Per diretta concessione del re, si insediò definitivamente al Palais Royal, dove presentò, con scarso successo, la commedia eroica Don Garcia di Navarra (1661), scritta per l’ambizione di riuscire anche nel genere nobile. L’insuccesso lo convinse a dedicarsi al genere comico: genere che esplorò in ogni sua forma, dalla farsa alla commedia, e che lo consacrò autore di fama. Con La scuola dei mariti e con la commedia-balletto Gli importuni (1661) Molière ottenne il consenso generale, ma anche la gelosia di numerosi rivali, che si manifestò in tutta la sua violenza al trionfo di una delle sue migliori commedie, La scuola delle mogli (1662). Nel 1665 il re ufficializzò la sua protezione nei confronti della compagnia di Molière, ominandola "compagnia reale". Gli anni seguenti furono estremamente fecondi: Molière compose Il misantropo (1666), la sua commedia più seria, dove talvolta la comicità è offuscata dalla dimensione tragica, L’avaro, Anfitrione, tratto da Plauto, Georges Dandin (tutt’e tre del 1668) e Le donne saccenti (1672). Nel 1669 finalmente poté rappresentare, con enorme successo, Tartufo o l’impostore. Tra il 1664 e il 1672 il re commissionò a Molière quindici opere teatrali, per un totale di circa duecento rappresentazioni. Un genere particolarmente in voga presso la corte era quello della commedia-balletto, spettacolo composto di musica, danza, teatro. Molière ne compose diverse, alcune delle quali su musiche di Lully: La principessa di Elide (1664), L’amore medico (1665), Il signor di Pourceaugnac (1669), Gli amanti magnifici e Il borghese gentiluomo (1670). Molière fu presto soppiantato da Lully, al quale un privilegio del re assicurò l’esclusiva per la rappresentazione di opere cantate e ballate; ottenne tuttavia un permesso speciale che lo autorizzava a inserire scene musicali e coreografiche nel Malato immaginario, andato in scena il 10 febbraio 1673. Fu un trionfo, come pure la sua ultima commedia: nel corso della quarta replica, il 17 febbraio 1673, Molière fu colto da un attacco cardiaco e morì poco dopo.
UN TEATRO SEMPRE ATTUALE
Malgrado tutte le difficoltà, morali e materiali, Molière godette di uno straordinario successo presso il pubblico, la corte e altri scrittori, grazie alla capacità di realizzare una sintesi di tutti i generi del teatro comico: la farsa, la Commedia dell’Arte e la commedia psicologica.
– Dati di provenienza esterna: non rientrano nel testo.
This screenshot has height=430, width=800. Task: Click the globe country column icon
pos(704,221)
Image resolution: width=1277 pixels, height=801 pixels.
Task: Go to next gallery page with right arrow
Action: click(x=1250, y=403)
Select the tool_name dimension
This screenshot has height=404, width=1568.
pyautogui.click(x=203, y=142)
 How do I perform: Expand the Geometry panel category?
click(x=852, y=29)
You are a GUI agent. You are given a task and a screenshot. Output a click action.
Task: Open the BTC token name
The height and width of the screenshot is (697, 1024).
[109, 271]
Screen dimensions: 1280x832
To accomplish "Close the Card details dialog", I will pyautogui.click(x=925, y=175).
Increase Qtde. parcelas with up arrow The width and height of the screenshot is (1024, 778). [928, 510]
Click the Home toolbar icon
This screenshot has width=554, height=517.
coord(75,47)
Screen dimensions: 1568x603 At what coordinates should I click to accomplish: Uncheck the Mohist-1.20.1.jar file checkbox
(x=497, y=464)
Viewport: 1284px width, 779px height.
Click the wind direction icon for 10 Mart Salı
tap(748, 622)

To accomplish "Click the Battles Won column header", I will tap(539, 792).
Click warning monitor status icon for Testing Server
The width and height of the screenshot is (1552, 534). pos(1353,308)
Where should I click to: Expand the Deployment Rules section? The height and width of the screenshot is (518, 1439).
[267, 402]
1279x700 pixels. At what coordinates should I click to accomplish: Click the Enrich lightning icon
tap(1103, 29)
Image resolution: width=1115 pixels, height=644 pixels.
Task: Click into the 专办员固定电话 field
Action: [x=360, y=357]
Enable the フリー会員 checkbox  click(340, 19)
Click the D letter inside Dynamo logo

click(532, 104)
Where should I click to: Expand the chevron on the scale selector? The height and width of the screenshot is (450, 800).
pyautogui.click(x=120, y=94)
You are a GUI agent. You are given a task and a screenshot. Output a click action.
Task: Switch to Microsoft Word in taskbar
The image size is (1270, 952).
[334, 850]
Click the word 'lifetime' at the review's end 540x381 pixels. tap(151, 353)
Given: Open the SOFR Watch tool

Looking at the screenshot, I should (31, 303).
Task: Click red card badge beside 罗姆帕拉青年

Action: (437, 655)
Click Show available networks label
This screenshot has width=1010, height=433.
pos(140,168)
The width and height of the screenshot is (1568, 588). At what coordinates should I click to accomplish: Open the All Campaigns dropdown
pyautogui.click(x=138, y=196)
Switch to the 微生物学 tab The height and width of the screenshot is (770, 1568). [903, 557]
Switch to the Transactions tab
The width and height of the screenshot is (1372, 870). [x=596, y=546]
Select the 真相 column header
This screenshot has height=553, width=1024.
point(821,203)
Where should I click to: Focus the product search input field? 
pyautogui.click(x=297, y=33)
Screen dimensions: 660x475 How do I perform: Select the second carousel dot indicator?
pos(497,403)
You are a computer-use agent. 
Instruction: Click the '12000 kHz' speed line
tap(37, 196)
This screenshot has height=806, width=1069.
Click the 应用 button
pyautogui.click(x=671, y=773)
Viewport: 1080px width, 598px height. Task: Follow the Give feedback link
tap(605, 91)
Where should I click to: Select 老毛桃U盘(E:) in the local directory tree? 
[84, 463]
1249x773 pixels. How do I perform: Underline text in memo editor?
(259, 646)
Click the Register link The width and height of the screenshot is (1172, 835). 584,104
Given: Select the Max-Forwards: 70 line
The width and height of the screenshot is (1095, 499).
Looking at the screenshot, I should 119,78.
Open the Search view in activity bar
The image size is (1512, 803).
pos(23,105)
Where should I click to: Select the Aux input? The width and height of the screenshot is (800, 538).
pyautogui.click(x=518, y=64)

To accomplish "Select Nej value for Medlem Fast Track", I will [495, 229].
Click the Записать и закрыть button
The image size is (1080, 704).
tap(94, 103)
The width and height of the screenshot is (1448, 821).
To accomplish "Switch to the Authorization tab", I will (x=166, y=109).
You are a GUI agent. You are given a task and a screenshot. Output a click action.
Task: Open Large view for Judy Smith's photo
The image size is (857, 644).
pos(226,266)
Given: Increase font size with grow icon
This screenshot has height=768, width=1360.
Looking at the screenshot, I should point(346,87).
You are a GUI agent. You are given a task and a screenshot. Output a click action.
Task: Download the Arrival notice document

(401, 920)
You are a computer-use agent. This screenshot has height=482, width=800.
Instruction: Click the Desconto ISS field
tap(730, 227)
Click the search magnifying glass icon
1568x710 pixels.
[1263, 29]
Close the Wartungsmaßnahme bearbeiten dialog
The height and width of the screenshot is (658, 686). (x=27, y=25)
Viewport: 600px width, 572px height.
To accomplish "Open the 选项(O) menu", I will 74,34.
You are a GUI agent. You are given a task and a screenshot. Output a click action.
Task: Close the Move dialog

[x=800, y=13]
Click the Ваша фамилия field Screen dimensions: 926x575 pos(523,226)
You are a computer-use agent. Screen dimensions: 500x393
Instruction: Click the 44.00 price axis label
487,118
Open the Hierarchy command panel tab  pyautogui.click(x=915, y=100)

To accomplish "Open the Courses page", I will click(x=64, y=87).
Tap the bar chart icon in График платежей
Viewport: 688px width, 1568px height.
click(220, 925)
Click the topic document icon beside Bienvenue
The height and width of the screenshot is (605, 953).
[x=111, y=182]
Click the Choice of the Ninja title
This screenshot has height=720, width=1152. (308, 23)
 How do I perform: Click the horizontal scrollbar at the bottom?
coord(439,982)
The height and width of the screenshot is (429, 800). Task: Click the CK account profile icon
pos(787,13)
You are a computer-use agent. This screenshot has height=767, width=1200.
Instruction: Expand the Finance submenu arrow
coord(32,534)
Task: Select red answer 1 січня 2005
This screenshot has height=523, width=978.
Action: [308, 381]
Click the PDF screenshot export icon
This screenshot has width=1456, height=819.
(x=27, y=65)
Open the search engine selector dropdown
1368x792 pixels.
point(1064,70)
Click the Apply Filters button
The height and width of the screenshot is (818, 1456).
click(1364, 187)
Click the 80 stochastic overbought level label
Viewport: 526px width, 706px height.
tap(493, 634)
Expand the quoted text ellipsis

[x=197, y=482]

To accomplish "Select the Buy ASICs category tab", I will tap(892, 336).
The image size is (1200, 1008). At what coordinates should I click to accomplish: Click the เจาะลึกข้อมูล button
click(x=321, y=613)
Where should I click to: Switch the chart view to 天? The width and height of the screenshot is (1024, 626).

La farsa aveva occupato un posto importante nel teatro comico nei secoli XV e XVI. Essa rappresentava, con pochi personaggi e un intrigo lineare, situazioni ispirate alla vita quotidiana (scene di vita coniugale, adulteri, furti, inganni) ed era fondata su una comicità d’azione (travestimenti, inseguimenti, bastonate) che sfociava in un ribaltamento finale della situazione. I personaggi rappresentavano tipi umani dai caratteri ben definiti: la moglie infedele, il commerciante imbroglione, il monaco corrotto (moine bourru). Della commedia italiana utilizzò soprattutto lo stile di recitazione: nella maggior parte delle sue interpretazioni appariva truccato, moltiplicando, grazie alla mimica, alle acrobazie e alle smorfie, gli effetti comici e grotteschi. Molière stesso diede al nuovo tipo di commedia da lui creato il nome di grande comédie, inaugurata con La scuola delle mogli. Le sue opere, circa una trentina, diverse per genere, sono quasi tutte fondate sulla comicità che nasce spesso dalla rappresentazione, caricaturale e deformata, della società dell’epoca. La satira e la critica colpiscono nei loro difetti soprattutto i notabili, coprendoli di ridicolo: medici ciarlatani, ipocriti, pedanti, mariti gelosi, falsi intellettuali e falsi devoti, nobili corrotti. Questi personaggi, nati dall’osservazione degli uomini e della società del tempo,
assumono, grazie all’esagerazione e alla deformazione operate da Molière, un carattere universale e diventano tipi dai caratteri definiti, o meglio, archetipi. La varietà caratterizza anche lo stile di Molière, che attribuisce a ogni personaggio e a ogni situazione il proprio linguaggio, con una grande mescolanza di toni e di registri che vanno dalla parlata popolare a quella raffinata, ai gerghi dei medici o dei giuristi: toni che, uniti nell’intreccio, contribuiscono in modo decisivo all’esplosione della comicità.